Gionbattista Ventura non può avere autorizzazioni e licenze, soprattutto antimafia, avendo ancora processi e carichi pendenti. A questa rivelazione ha fatto seguito la minaccia pubblicata su Facebook: «Portati dietro l’esercito tanto la testa ta scippu u stissu»; e ancora: «Tu tocca ciò che è mio.. e co na tumpulata ti fazzu cantari l’ave maria n’sicilianu».

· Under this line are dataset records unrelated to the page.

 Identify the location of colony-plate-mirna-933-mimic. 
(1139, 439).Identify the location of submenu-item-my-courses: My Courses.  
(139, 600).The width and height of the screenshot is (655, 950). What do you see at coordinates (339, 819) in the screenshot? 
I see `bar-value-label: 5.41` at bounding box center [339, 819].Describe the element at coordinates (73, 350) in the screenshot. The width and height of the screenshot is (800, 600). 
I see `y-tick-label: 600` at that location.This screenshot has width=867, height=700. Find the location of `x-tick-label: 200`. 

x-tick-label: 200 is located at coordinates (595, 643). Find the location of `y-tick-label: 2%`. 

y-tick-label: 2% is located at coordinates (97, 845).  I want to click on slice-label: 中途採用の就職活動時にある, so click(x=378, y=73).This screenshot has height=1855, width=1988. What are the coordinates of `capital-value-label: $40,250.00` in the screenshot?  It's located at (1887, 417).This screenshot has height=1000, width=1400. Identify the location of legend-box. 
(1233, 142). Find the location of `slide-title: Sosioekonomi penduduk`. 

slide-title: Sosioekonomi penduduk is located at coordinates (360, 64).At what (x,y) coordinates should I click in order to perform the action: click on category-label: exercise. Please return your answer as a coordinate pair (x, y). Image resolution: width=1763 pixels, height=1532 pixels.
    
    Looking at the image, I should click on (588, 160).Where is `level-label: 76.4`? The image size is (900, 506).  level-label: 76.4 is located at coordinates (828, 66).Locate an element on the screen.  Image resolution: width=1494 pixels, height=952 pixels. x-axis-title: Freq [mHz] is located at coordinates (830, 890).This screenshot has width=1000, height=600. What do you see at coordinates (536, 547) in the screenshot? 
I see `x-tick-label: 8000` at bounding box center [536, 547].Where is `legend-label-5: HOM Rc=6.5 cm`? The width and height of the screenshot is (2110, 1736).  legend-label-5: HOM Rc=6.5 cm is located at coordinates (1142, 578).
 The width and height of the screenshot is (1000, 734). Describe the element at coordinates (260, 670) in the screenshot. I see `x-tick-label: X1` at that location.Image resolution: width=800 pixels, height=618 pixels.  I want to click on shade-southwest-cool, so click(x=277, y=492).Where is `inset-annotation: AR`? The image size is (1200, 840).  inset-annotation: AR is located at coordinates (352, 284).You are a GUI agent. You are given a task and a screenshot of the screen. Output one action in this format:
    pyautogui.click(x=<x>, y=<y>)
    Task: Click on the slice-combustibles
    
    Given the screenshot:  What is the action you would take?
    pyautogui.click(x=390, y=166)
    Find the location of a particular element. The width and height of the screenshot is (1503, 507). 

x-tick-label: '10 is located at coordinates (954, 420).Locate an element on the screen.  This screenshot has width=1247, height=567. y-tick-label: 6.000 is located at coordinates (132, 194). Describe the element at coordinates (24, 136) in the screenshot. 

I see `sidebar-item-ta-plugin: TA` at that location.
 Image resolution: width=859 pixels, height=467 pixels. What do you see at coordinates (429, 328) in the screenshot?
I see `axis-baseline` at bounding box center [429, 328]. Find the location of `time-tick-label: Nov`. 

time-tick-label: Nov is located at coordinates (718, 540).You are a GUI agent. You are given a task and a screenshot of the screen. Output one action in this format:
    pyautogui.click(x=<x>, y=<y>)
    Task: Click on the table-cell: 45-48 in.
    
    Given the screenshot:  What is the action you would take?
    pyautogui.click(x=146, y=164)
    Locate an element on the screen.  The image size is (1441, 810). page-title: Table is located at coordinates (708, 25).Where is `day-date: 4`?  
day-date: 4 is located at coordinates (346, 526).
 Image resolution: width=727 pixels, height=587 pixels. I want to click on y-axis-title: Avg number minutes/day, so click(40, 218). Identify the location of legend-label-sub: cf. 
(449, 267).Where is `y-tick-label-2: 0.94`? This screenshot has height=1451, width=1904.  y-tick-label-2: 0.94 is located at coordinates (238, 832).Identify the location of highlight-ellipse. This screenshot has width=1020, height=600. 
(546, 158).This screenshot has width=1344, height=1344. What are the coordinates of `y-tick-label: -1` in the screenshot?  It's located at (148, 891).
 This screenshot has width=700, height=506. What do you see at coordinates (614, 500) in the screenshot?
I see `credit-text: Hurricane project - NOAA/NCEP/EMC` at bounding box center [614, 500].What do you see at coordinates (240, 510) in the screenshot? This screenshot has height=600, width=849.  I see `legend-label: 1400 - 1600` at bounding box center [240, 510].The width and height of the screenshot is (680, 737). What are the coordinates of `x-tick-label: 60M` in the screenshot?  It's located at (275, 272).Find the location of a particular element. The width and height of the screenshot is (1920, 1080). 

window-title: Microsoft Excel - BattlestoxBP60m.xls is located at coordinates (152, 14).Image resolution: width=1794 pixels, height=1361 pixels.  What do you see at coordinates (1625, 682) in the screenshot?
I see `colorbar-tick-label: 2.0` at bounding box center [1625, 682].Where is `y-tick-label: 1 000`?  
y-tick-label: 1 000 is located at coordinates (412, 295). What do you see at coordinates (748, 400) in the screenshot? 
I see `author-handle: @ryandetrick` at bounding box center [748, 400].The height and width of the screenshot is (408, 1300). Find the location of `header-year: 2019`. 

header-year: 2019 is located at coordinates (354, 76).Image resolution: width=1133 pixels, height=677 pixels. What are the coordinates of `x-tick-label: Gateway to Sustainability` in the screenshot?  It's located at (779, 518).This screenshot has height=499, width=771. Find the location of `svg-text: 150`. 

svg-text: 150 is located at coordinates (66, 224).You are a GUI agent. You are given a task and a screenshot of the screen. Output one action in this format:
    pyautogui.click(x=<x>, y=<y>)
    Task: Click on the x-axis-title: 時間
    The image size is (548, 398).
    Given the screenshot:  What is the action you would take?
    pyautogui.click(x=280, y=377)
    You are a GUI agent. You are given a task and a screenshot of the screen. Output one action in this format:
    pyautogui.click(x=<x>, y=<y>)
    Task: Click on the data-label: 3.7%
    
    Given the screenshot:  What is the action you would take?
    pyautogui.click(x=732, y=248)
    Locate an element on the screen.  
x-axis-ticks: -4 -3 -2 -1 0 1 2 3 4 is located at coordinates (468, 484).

Ed ecco perché sono convinto che questa non debba essere una terra di “eroi, lapidi e commemorazioni”. Non ne abbiamo di bisogno. La cosiddetta società civile non si deve indignare il “giorno del ricordo” delle vittime di mafia, ma anche il giorno successivo deve mantenere i propositi, con i propri comportamenti, con l’antimafia dei fatti.
Bisogna lanciare un messaggio fondamentale: non alimentare le attività imprenditoriali dei mafiosi, di queste persone come i Ventura a Vittoria, non si deve avere né paura né rispetto. Solo così si depotenzieranno e lentamente “moriranno”.
Quando la gente inizierà a guardarli con spregio e le denuncerà, allora le nostre parole intrise di sangue e sofferenza avranno raggiunto il proprio scopo.